Esperanza Aguirre mea fuera del tiesto. Y lo hace por segunda vez con el mismo tema. En un infumable artículo publicado en El Mundo, la expresidenta de la Comunidad de Madrid se envuelve en la bandera para hablar de la Copa del Rey, del respeto a las instituciones y del odio que, según ella, las aficiones del Barça y el Athletic Club muestran por ellas.
El texto no tiene desperdicio porque todo él es basura. Aguirre se erige como adalid del respeto, un respeto que ella misma, recurriendo al “usted no sabe con quién está hablando” fue incapaz de mostrar a los agentes de la Policía Local de Madrid que pretendieron sancionarla por estacionar su coche en un lugar indebido.
La política pepera, en plena campaña de captación de votos y en guerra con Mariano Rajoy, habla de símbolos, de respeto en el fútbol, de la Nación (así con N mayúscula) y acusa a los aficionados vascos y culés de “dar una exhibición de odio al resto de los españoles”. Porque parece, según la misma Aguirre que entre lágrimas de cocodrilo abandonó la política pero ahora se presenta a la alcaldía de Madrid, que pitar un himno es una señal inequívoca de odio.
Silbar un himno o abuchear a un rey puede ser una falta de respeto, pero jamás un síntoma de odio contra toda una Nación (así, con N mayúscula).
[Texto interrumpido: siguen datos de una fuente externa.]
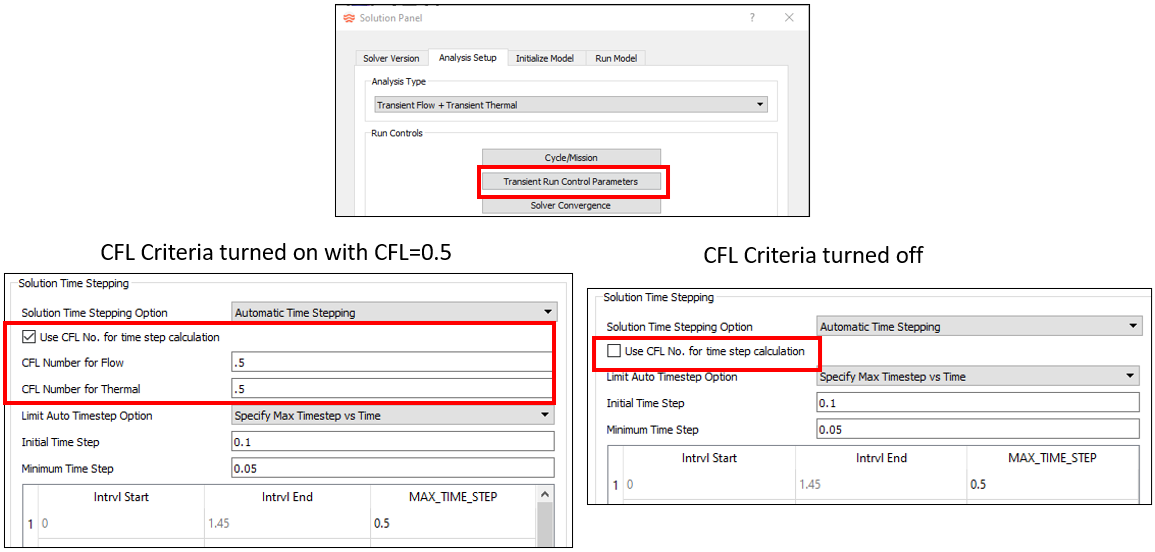The image size is (1155, 552).
Task: Switch to the Solver Version tab
Action: pyautogui.click(x=391, y=58)
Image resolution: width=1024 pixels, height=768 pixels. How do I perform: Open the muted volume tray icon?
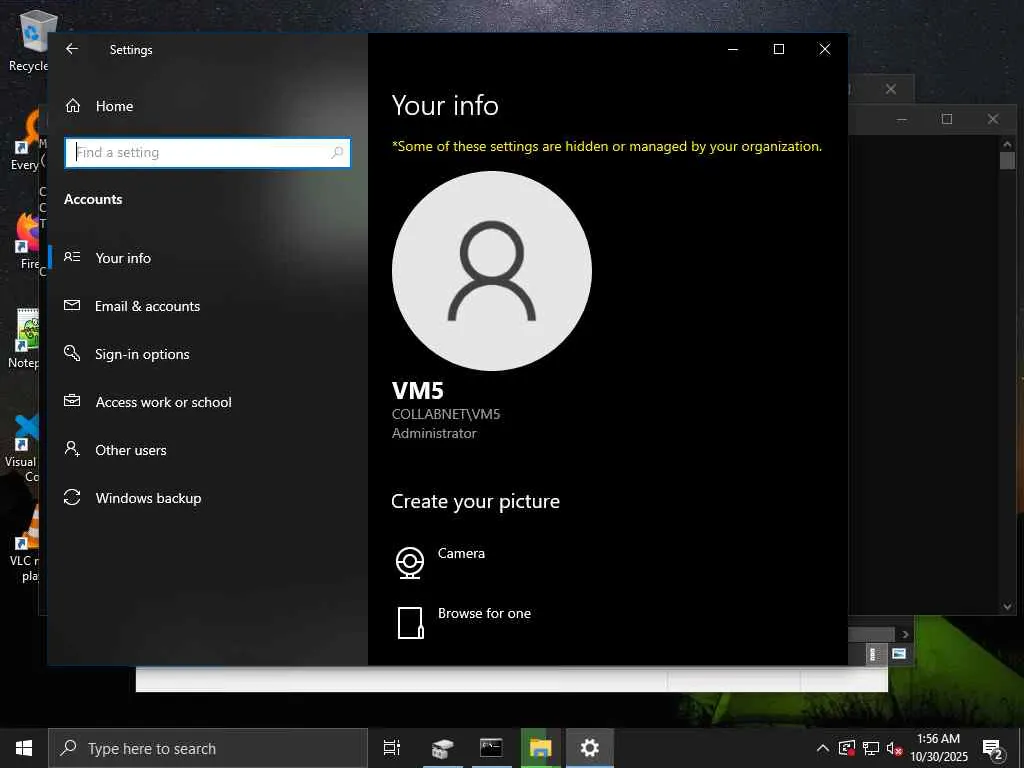894,748
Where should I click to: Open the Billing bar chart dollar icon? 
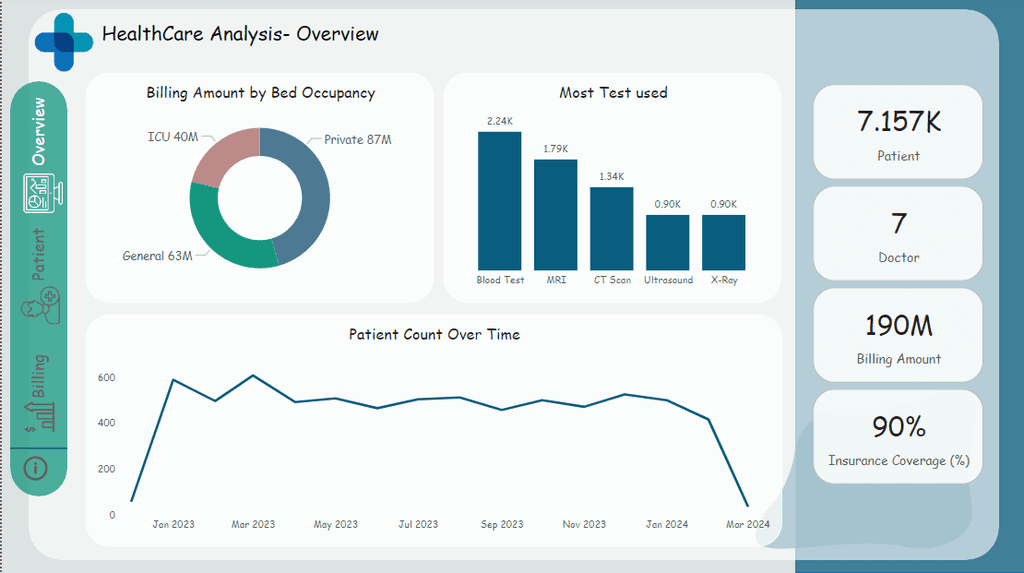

Que una afición reaccione de esa manera –el mayor o menor bueno gusto lo dejamos a criterio de quien lee– no es más que una muestra de libertad de expresión que, por lo que parece, tendrá que darse en Valencia y no en el estadio donde se grita ‘puta Catalunya’ cada día de partido.
Teniendo en cuenta que Aguirre y los suyos acuden al Tribunal Constitucional –con la misma celeridad que el niño acusica del cole se chiva a la profesora– para cercenar cualquier tipo de libertad de expresión que no concuerde con su la suya (la única y verdadera) y muy especialmente con la más democrática de todas, que es el voto, mucho nos tememos que tenga que apechugar con esos silbidos.
Personalmente, silbar un himno me parece una solemne gilipollez, casi tan grande como la existencia de los himnos en sí. Silbar a un rey, a alguien que ocupa el puesto por expreso deseo de un dictador –o por designación divina, da lo mismo– va en el sueldo (obsceno, por otra parte) de quien se dedica a darse la vida padre, a saludar con la mano desde un descapotable y a rellenar las páginas del Hola.
Que no se escandalice Esperanza Aguirre: los silbidos no son odio. Son una manifestación de desaprobación a la que acude la gente de forma visceral, ya sea conscientemente o amparados por la masa. Y que no se apure tampoco aludiendo a la voluntariedad de inscribirse en la competición, porque seguramente muchos aficionados del Athletic y del Barça preferirían no tener que hacerlo.